Investment firms and venture capitalists can signal whether a cybersecurity tech vendor is a budding unicorn or a snake oil peddler by the size of their bets. But given how hot the market is these days, the betting action knows few bounds. It seems as if any company can gain unicorn status even while holding the weakest cards.
"There is clear frothiness in the market, even after the recent market pullback, but the overall sentiment remains strong for cybersecurity investments," says Nitin Chopra, managing director of Shasta Ventures, an early-stage venture capital firm focused on enterprise software and security.
Even so, warning signs do exist, and they clearly signal a hard stop to investors.

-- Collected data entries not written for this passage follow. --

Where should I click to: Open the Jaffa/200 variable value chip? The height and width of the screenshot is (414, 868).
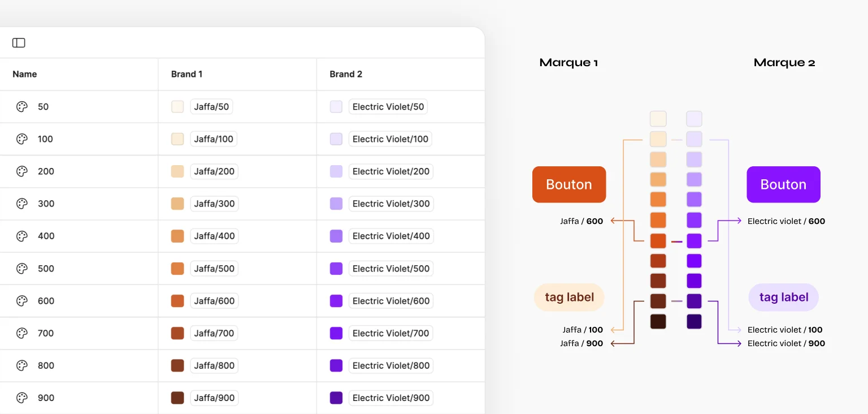point(214,171)
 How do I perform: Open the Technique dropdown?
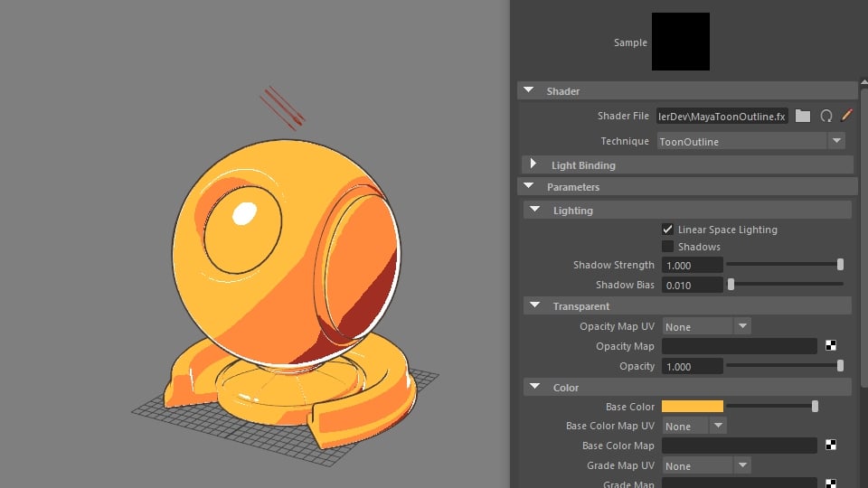tap(836, 141)
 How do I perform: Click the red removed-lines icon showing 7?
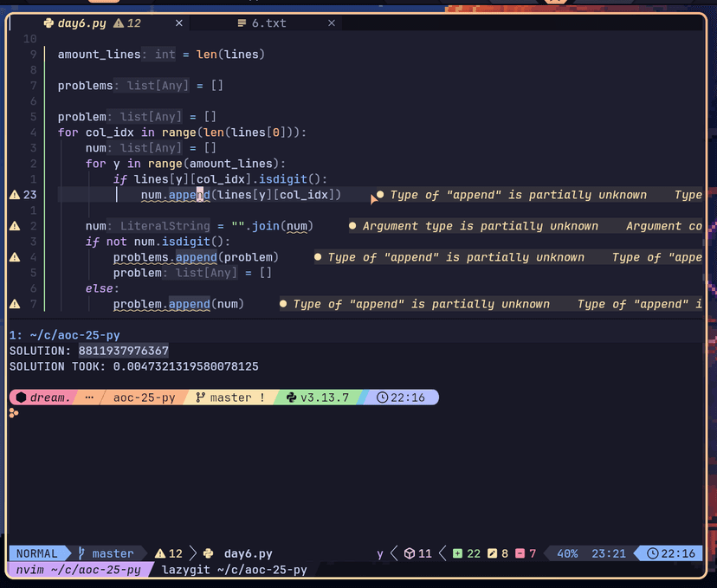520,553
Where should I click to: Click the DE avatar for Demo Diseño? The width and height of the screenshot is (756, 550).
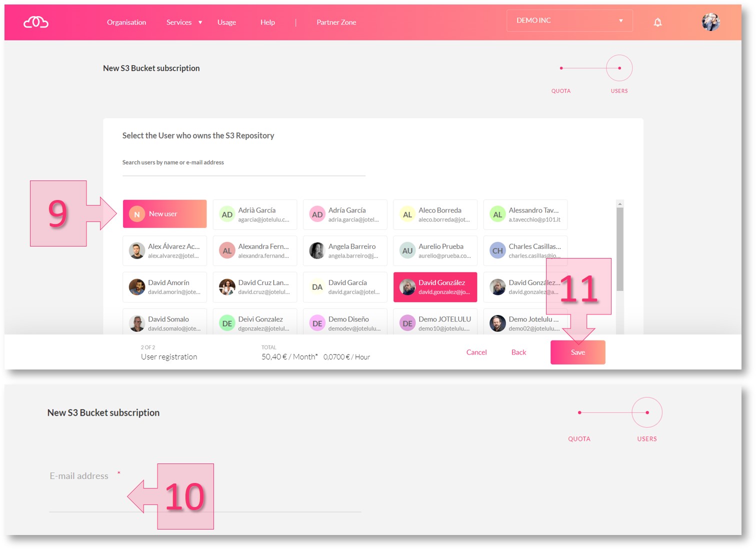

"There are a handful of red flags for me that steer my attention away from investments. It starts with a startup asking for crazy valuations," says Deepak Jeevankumar, managing director at Dell Technologies Capital. "You can't ask for Snowflake-like multiples without similar SaaS metrics to justify them."
Ignore the red flags at your peril, for the market teaches harsh lessons to investors and companies alike.
"The industry can be an unforgiving place for companies and investors alike if the quality of their products isn't clear for all to see," says Maxim Manturov, head of investment research at Freedom Finance Europe, a European subsidiary of the Nasdaq-traded Freedom Holding Corp (FRHC). "This makes questionable technological frameworks a red flag for investors."
It's all well and good that investors and venture capitalists are honing their algorithms and investment processes to ensure better returns. But this also means that cybersecurity firms seeking financial backing must address red-flag issues before investors spot them.
Here are seven red flags that signal investors to pass on your company.
1. Founders with black-hat hacking histories. The problem lies with an absence of trust.
"Black-hat cybersecurity experience can be valuable for cybersecurity companies and can lead to standout products. However, we invest in founders as much as in companies, and we value the integrity of the founders we invest in," says David Magerman, managing partner at seed stage funder Differential Ventures. "We don't want to reward bad behavior with our investing, and we also want to believe we can trust the integrity of our founders through our relationship with them."
2. Trend chasers. Turns out that investors prefer substance over style.
"As early-stage investors, we look at companies with staying power and secular trends," says Chopra. "I tend to shy away from companies that are ambulance-chasing the latest breach in the news and tend to gravitate toward companies that are building towards solving fundamental problems in security."
3. A focus on lesser security concerns. Align your focus on the market with metrics that justify your approach.
"For example, IoT/OT security has long, inefficient sales cycles. The network perimeter is moving to the cloud, so a focus on network security doesn't justify high valuations," Jeevankumar says. "Threat intelligence, while important, is just a feature for other products, like SASE, XDR, or API security. In other words, if a startup isn't focused on major security concerns such as cloud security, DevOps, work-from-home, or zero trust, I am much less likely to invest."
4. A solution in search of a problem. It's important that your product actually solves a real-world problem.
"There are a ton of companies out there that monitor or assess or analyze, but very few that actually alert and then fix a cyber-risk or attack," says Stephen Rodriguez, venture partner at Refinery Ventures, which focuses on investing in the information technology, digital health, and human capital technology sectors. "This is crucially important as in the event of a cyberattack, [when] the attackers are able to move far too fast for a software solution that heavily relies on humans to react."
5. Heavy reliance on products developed by ex-military or ex-government people. It may be a great product, but will it sell?
"Often these are people who aren't tested properly by a market environment," says Sameet Mehta, managing general partner at Granite Hill Capital Partners. "With the right connections and corruption, they might get lucky with government contracts, but often those companies really don't have any capability of running a real P&L."
6. Offensive, rather than defensive, solutions. Investors aren't sold on the value of white-hat attacks.
"Many investors hesitate to invest in offensive solutions, and it is our policy to avoid them entirely," says Ofer Schreiber, partner and head of the Israel office at YL Ventures. "We invest exclusively in defensive B2B cybersecurity solutions — a sector that is full of promise without ethical qualms and far less potential controversy."
7. Products that add bloat to stacks. For all the advancements made to date, there's just too many disparate tools in stacks already.
"Security decision-makers are gravitating toward solutions that consolidate security over bloated stacks of disparate tools. This is swallowing up smaller startups that focus on point solutions, and larger industry heavyweights are acquiring and merging with other cybersecurity startups to become industry giants," says Schreiber.
The Way Forward
Bottom line, investors are looking to invest in cybersecurity companies that firmly pin their vision and innovations to real-world needs and have the metrics to prove they can deliver.
"We expect the teams who approach us to build out large visions that can compete in a market of giants," Schreiber says. "We are looking for entrepreneurs motivated enough to disrupt a big market and make a real change — this requires stamina, passion, grit, competitiveness, and vision. Lacking any of these will give us serious pause and shake our confidence in their ability to see their vision through."